TORONTO — For the first time, the microarchitecture of cortical and trabecular bone can be visualized noninvasively using a high-resolution CT scanner, Dr. Pierre D. Delmas reported at a world congress on osteoporosis.
Measurement of bone density by dual-energy x-ray absorptiometry (DXA) captures only part of the fracture risk in postmenopausal women, Dr. Delmas said. Treatment decisions based on DXA alone can miss a large proportion of women who may have fractures later.
This development may ultimately permit a fuller understanding of the mechanisms involved in osteoporosis and provide more accurate fracture risk assessment and disease monitoring capability, he said.
The device, a 3-D peripheral quantitative computed tomography (pQCT) scanner (XtremeCT, Scanco Medical AG, Bassersdorf, Switzerland), has greater resolution than conventional CT scanners, and permits visualization of trabecular number, thickness, and separation, as well as cortical thickness, said Dr. Delmas, professor of medicine, Claude Bernard University in Lyon, France.
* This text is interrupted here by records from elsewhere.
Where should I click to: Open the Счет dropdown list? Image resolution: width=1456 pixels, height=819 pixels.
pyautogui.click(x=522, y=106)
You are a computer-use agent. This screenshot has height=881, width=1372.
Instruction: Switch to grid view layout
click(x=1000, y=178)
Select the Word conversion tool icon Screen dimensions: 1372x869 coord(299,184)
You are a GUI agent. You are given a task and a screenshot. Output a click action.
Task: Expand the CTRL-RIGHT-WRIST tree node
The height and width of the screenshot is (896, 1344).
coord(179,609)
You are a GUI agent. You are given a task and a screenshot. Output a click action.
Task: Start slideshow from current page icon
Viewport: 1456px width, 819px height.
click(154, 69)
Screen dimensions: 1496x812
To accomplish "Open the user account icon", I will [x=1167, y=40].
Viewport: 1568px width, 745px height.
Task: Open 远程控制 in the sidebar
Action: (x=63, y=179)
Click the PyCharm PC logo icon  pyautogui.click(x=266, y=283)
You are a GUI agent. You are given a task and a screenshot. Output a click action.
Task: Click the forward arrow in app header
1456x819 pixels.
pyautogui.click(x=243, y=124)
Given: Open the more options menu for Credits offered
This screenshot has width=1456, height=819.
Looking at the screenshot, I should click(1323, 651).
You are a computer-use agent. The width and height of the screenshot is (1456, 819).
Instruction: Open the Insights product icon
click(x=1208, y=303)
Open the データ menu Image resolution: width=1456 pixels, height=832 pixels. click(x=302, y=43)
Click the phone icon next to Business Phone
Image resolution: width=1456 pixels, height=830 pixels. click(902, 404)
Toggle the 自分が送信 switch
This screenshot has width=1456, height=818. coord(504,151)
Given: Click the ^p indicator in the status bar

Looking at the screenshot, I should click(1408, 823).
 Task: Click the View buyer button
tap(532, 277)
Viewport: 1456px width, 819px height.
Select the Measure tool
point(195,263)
As an example of the capability of this device, he described a case-control study that included 57 women who had experienced fragility fractures during 13 years of follow-up and were evaluated with pQCT. “We found that for every standard deviation decrease in total and trabecular density, and cortical and trabecular thickness, there was a significant increase in risk of fracture,” he said. Moreover, the increases remained significant after adjusting for bone mineral density (BMD) as measured by DXA, suggesting that the two approaches are independent measurements of bone strength, said Dr. Delmas, who is president of the International Osteoporosis Foundation, the sponsor of the meeting. A further capability of the high-resolution pQCT device is that, unlike DXA, it can reveal localized abnormalities in bone structure, he said.
During a press briefing at the meeting Dr. Delmas was asked who might be an appropriate candidate for this type of evaluation. “We need to show in prospective studies that we can do better than with DXA. If we do so you could argue that any postmenopausal woman who is at risk of fracture should have the test, but it's too early to say,” he replied.
He also commented that he and his colleagues plan to conduct studies using pQCT to measure the efficacy of therapy, and to gain insight into how antiosteoporosis drug therapy works. “The paradox is that we have a variety of drugs that are useful in decreasing the risk of fracture, but we're not always sure what is really causing the improved bone strength,” he said. Changes in bone among premenopausal women, important for the overall understanding of skeletal fragility, also are being investigated.
In another presentation at the meeting, Dr. Stephanie Boutroy described a cross-sectional study that included 235 women aged 19–50 years who underwent a scan at the distal radius and tibia with the high-resolution device.
Among the age-related changes seen were small increases in the radius and tibia cross-sectional areas without a correlating change in cortical thickness. “This reflects periosteal apposition and endosteal resorption of similar magnitude,” explained Dr. Boutroy, also of Claude Bernard University. No correlation was seen in density and architecture parameters with age at the radius, but at the tibia there was an age-related 17% decrease in trabecular density, she said. This was explained by a decrease in trabecular number, separation, and distribution.
Age-related changes in bone architecture had been noted previously in another study by Dr. Boutroy and her colleagues that included 108 premenopausal and 148 postmenopausal women. Lumbar spine and femoral neck BMD were measured using DXA; volumetric BMD and microarchitecture were measured at the distal radius and tibia using high-resolution pQCT.
By using the high-resolution device, they were able to detect significant changes in trabecular density, number, and thickness, as well as in cortical thickness. They also found that, unlike with DXA, they were able to discriminate between women with osteopenia who had had a previous fracture and those who had not (J. Clin. Endocrinol. Metab. 2005;90:6508–15).
The cost of the device is currently high, noted Dr. Delmas, at approximately $300,000, and there are only about 15 in use around the world. “But I expect that if our technique is validated by other studies and the device is produced on a larger scale the price will come down,” he said, adding that he has no financial interest in the company.